Adapted from a Portuguese novel written back in 1875, the film was Mexico's biggest ever success but disappeared without a trace in the UK despite starring Gael García Bernal, the new face of Mexican cinema. Though El Crimen del Padre Amaro has been attacked by many Catholic groups as pure defamation, it's hard to see exactly what is so controversial about it. The themes it explores are relatively low-key compared to the scandal that has rocked the Catholic Church in recent years and the director hasn't taken the lazy path of characterising in black and white - even the more despicable characters have their redeeming features. A great deal of the criticisms levied at the church are relatively fair and well documented such as the questioning of some of the traditional Catholic dogma such as clerical celibacy or the Vatican's opposition to Liberation Theology but there's the occasional scene that will cause offence to anyone who believes in transubstantiation.
Compared to the frantic pace of Amores Perros or Y Tu Mama Tambien, El Crimen del Padre Amaro is very different in style and rhythm. The story unfolds at a slow cadence but retains enough of an edge to escape from the melodramatic direction the story seems eager to take. Bernal, Gracia and Alcázar perform well as the duelling priests and are given enough screen time to develop fully but some of the secondary characters could have done with a little more depth as many of them seem slightly two dimensional. The cinematography is relatively low-key and gimmick-free but makes some effective use of focus and unusual angles to keep the film ticking over. Globally, the film is good without being great and maybe suffers from the controversy it created and some heavy-handed plot twists - it's not by any stretch of the imagination the greatest Mexican movie of all time but is a good enough film to make the viewing worthwhile.
Surprisingly for a film this age, the image is not flawless. The print exhibits some damage such as lines and some recurring gouges that have been partially removed - this occurs for only a few minutes but is a rather surprising flaw. There's also a few minutes in which black flecks appear very frequently on the image which also lasts for a few minutes. Bar that, the transfer is good with a good balance of hues and an anamorphic transfer. I didn't notice any artifacting to speak of but a few scenes exhibit a certain graininess. All in all a good transfer marred by the occasional problem.
We get three 5.1 soundtracks: the original Spanish, dubbed English or dubbed Italian. Of course, the dubbed version is rather bad in comparison to the original soundtrack and seems to be rather flat when compared to the Spanish mix, which makes a good use of stereo effects and the occasional use of the surround speakers.

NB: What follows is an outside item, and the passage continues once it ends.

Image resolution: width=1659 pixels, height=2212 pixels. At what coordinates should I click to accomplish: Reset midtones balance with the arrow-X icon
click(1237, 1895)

The English subtitles are grammatical and problem-free with almost all the dialogue subtitled and little missed out. One niggle however is that the church songs are not subtitled which is a bit of a shame given that some of them act as a counterpoint to the action.
The commentary features Bernal and Carrera talking about the filming, the controversy, the characters and the actors - this is all subtitled in English, and it's usually clear which one is speaking. Generally it's a lively and rather good commentary that covers most of the ground you'd expect but also gives us some of the facts to backup some of the accusations made against the church.
We also get a very short (5 mins) making of (which gives away far too much and is really just promotional material), four short (less than a minute each) interviews with the director and leads, along with the usual batch of trailers (US and International versions) and a poster gallery. Whilst the only substantial extra is the commentary, it's worth applauding the inclusion of extras on a foreign language film as they all too often tend to be overlooked by mainstream editors.
Though the image is slightly disappointing given the age of the film, the extras offer some compensation for that. Though the film is hardly one of Mexico's boldest cinematic efforts, it is worth looking out for.